The three-argument form names the source zone explicitly. The two-argument form falls back to the session time zone for the source.

val df = Seq(
  "2026-01-15 09:30:00",
  "2026-06-21 12:00:00",
  "2026-12-25 18:00:00",
).toDF("source_ts_str")

val df2 = df
  .withColumn("source_ts", to_timestamp(col("source_ts_str")))
  .withColumn("converted", expr("convert_timezone('America/New_York', 'Asia/Tokyo', source_ts)"))

df2.show(false)
// +-------------------+-------------------+-------------------+
// |source_ts_str      |source_ts          |converted          |
// +-------------------+-------------------+-------------------+
// |2026-01-15 09:30:00|2026-01-15 09:30:00|2026-01-15 23:30:00|
// |2026-06-21 12:00:00|2026-06-21 12:00:00|2026-06-22 01:00:00|
// |2026-12-25 18:00:00|2026-12-25 18:00:00|2026-12-26 08:00:00|
// +-------------------+-------------------+-------------------+

January: New York 09:30 (-5) is Tokyo 23:30 (+9) — a +14-hour shift. June: New York 12:00 (-4 EDT) is Tokyo 01:00 the next day (+9) — a +13-hour shift.
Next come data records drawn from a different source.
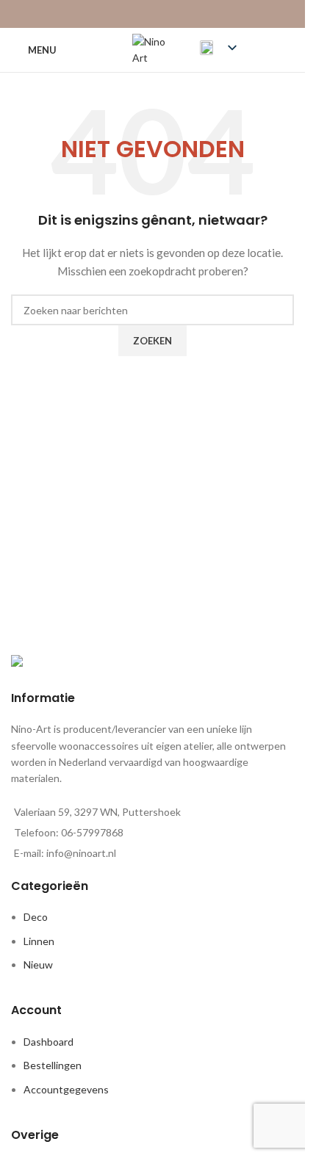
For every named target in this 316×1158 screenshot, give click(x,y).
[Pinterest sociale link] (152, 14)
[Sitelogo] (152, 49)
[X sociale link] (134, 14)
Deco (36, 917)
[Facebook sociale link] (115, 14)
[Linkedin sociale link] (171, 14)
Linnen (39, 941)
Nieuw (38, 964)
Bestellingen (53, 1065)
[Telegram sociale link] (189, 14)
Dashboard (48, 1041)
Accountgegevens (66, 1089)
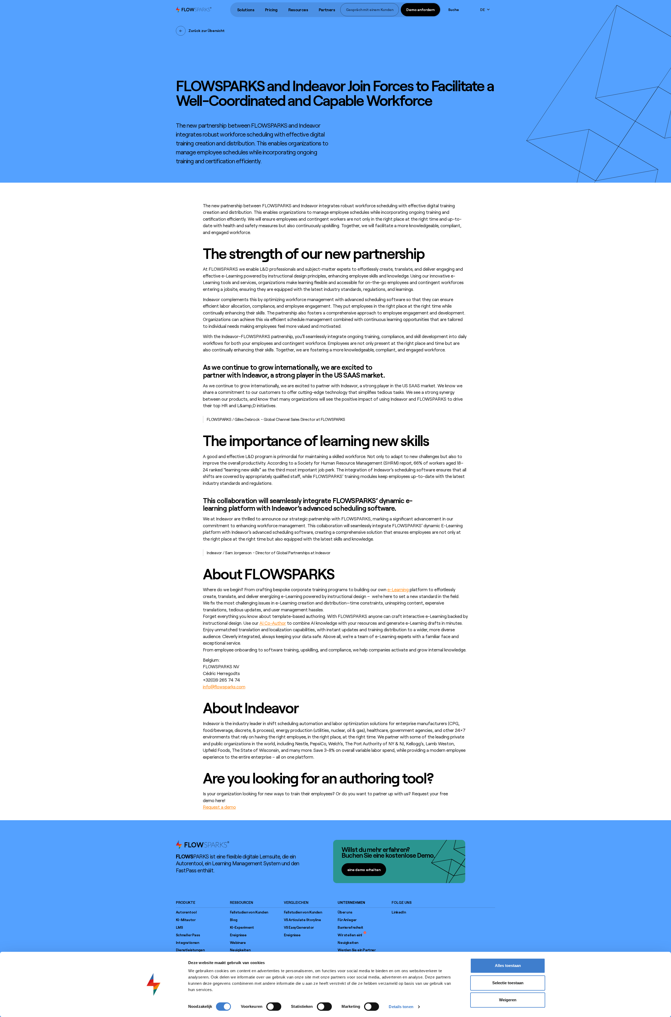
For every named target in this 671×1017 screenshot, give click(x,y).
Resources (298, 9)
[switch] (273, 1006)
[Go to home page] (202, 844)
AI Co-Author (272, 623)
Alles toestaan (508, 965)
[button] (245, 9)
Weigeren (507, 1000)
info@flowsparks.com (224, 686)
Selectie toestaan (507, 983)
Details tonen (401, 1006)
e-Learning (398, 589)
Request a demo (219, 806)
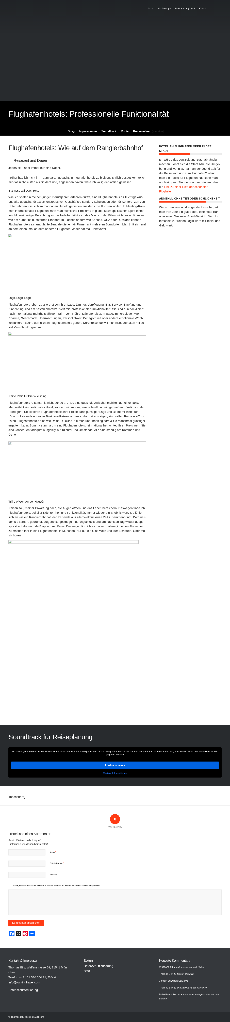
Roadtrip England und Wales (188, 966)
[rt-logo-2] (21, 8)
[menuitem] (150, 8)
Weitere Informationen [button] (115, 773)
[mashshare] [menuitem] (158, 131)
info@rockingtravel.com (24, 982)
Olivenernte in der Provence (192, 987)
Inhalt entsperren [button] (115, 765)
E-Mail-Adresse (57, 863)
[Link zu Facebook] (219, 8)
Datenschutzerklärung (23, 990)
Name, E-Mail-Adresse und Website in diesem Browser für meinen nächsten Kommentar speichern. (57, 885)
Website (53, 874)
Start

The difference between the two rows is DST, applied automatically.

The two-argument form uses the session time zone as the source, which is convenient when your DataFrame already represents times in the session zone:

val df = Seq(
  "2026-01-15 09:30:00",
  "2026-06-21 12:00:00",
  "2026-12-25 18:00:00",
).toDF("source_ts_str")

val df2 = df
  .withColumn("source_ts", to_timestamp(col("source_ts_str")))
  .withColumn("in_tokyo",  expr("convert_timezone('Asia/Tokyo', source_ts)"))

df2.show(false)
// +-------------------+-------------------+-------------------+
// |source_ts_str      |source_ts          |in_tokyo           |
// +-------------------+-------------------+-------------------+
// |2026-01-15 09:30:00|2026-01-15 09:30:00|2026-01-15 18:30:00|
// |2026-06-21 12:00:00|2026-06-21 12:00:00|2026-06-21 21:00:00|
// |2026-12-25 18:00:00|2026-12-25 18:00:00|2026-12-26 03:00:00|
// +-------------------+-------------------+-------------------+

Since the session zone is UTC here, convert_timezone('Asia/Tokyo', source_ts) shifts each timestamp by +9 hours.

Which function to use

The three functions overlap, but they're not interchangeable:

Use from_utc_timestamp when your column is already in UTC and you want it in a non-UTC zone.
Use to_utc_timestamp when your column is in some other zone and you want it in UTC.
Use convert_timezone for arbitrary zone-to-zone conversions, or when you want a single function that doesn't care which zone is "from" and which is "to".

If you're starting fresh in Spark 3.4 or later, convert_timezone covers all three use cases with one API. from_utc_timestamp and to_utc_timestamp predate it (both have been around since Spark 1.5.0) and are still the right choice if you need to support older Spark versions.